Hasta ahora no sucedió en el caso de Venezuela, aunque viene a la mente el uso de la “estrategia del loco” de la que tanto gustaba Henry Kissinger, ahora también asesor de Trump…

Lo cierto es que la falta de unidad y/o cohesión en el discurso produce disonancias que impiden reflejar un curso de acciones claro, y por lo tanto es difícil anticiparlas. Por ejemplo un día declaran que no habrá cambio de régimen en Siria y al día siguiente lanzan 59 misiles.

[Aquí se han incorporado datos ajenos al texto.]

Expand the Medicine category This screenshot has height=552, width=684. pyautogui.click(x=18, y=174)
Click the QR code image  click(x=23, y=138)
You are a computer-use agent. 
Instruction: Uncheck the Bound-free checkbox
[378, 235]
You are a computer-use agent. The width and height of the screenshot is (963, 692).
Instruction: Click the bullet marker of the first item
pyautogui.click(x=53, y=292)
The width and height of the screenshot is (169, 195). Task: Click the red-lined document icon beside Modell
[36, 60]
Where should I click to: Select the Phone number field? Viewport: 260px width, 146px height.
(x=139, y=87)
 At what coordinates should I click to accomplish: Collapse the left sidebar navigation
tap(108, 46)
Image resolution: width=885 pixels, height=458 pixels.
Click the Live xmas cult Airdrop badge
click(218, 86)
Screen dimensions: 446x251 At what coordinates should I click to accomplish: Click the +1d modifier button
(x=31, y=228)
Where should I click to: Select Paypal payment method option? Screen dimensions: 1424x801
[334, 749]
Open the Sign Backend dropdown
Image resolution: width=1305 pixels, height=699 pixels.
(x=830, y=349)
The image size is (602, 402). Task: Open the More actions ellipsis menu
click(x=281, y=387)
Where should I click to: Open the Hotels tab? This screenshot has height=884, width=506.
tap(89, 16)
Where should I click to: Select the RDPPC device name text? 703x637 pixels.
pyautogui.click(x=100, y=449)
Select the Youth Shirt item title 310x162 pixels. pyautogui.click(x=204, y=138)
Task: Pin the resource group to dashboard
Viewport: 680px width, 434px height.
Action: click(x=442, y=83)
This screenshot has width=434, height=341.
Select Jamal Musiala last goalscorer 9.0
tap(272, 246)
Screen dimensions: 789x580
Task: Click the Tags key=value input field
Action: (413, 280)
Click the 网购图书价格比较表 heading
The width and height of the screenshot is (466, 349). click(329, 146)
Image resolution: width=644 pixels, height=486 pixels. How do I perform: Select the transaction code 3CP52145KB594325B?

Pero esta falta de cohesión es comprensible porque la agenda contra Venezuela es manejada primordialmente por la rama legislativa y los grupos mafiosos de presión, de las corporaciones energéticas y armamentistas, donde Marco Rubio y Bob Menéndez aparecen como principales coristas, casi siempre rodeados en las fotos por dirigentes opositores venezolanos, y alguna rubia.

Dentro del libreto agresivo, el general H.R. McMaster -arquitecto de desastres en Irak devenido en consejero de seguridad-  y Gary Cohn (presidente Goldman Sachs), consejero económico, ambos de la Administración Trump, escribieron un artículo en The Wall Street Journal donde sentenciaban definitivamente que EEUU no se relacionará con el mundo como un socio amistoso, sino como un superpoder capaz de imponer sus condiciones a la “amistad” con los otros países o de lo contrario enfrentarlos.